Another set of problems peculiar to the Circassian community in Israel stems from the fact that they are Muslims. However, they share neither the Arab origin nor the cultural background of the larger Islamic community in the region. For example, the mosques in Circassian villages (see picture on the left) are built in the style of Circassian mosques in the Caucasus, and substantially differ from Arab mosques; the villages themselves are also built in the traditional Circassian style. In such “walled village”, houses are built next to one another to form a protective wall around the settlement. Moreover, since the beginning the Circassians “were not on the best terms with their local Arab neighbors” (according to Hourani 1947, p. 58), largely because of their language, loyalty to the Ottomans, and customs, such as following their traditional law, the Adyge-Habze, to resolve disputes among themselves.
In contrast, Circassian relations with the Jewish community have generally been good since the beginning of the Jewish settlement in Israel. The use of a common language helped; many of the First Aliyah immigrants to the Galilee spoke Russian, as did most of the Circassians in the region. The Circassian community, moreover, fought on the Israeli side during the War of Independence. Since 1948, at the request of the community’s leaders, Circassians must serve in the Israeli Defence Forces (IDF). Today, many Circassians are employed in the Israeli security forces, including not only the IDF but also the Israeli Police, the Israeli Border Police, and the Israeli Prison Service. In fact, the percentage of the army recruits among the Circassian community in Israel is relatively high. Yet, despite their loyalty to the State of Israel, many people – including many Jewish Israelis – are barely aware of their existence, let alone of their unique ethnic and cultural heritage. As a result, Circassians have become subject to discrimination and general anti-Muslim sentiment. For example, Jalal Nafso, the head of City Council in Kfar Kama is quoted in the Haaretz as saying:
“[young people] see soldiers and officers who have been discharged, and what is waiting for them? Do they get appointed to government jobs? No. Why? Because their names are Jalal.”

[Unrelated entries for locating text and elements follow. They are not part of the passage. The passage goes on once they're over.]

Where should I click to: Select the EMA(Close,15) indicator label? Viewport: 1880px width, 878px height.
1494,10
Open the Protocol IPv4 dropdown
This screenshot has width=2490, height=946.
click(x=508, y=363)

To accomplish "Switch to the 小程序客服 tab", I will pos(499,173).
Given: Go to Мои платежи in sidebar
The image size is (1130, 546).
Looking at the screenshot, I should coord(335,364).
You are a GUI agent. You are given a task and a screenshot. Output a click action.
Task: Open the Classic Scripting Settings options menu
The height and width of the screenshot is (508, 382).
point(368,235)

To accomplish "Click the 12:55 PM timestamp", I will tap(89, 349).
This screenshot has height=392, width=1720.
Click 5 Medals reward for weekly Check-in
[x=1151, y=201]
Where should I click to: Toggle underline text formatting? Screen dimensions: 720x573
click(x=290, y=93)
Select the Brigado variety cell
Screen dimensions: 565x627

But despite all the problems, Israeli Circassians are a great example of successfully solving the problem facing many minority groups world-wide: how to balance their national and ethnic identities. Overall, Israeli Circassians manage to maintain a distinct ethnic identity (as can be seen in this YouTube video, which features an interview with an Israeli Circassian imam, Sheikh Farok Zinadin, as well as traditional dances performed by Circassian youth); yet, they also participate in Israel’s economic and national affairs without assimilating fully either into Jewish society or into the Arab Muslim community. Most certainly, other minority groups including Circassian diasporic communities, have much to learn from Israeli Circassians.
Hourani, A. H. (1947) Minorities in the Arab World. Oxford: Oxford University Press.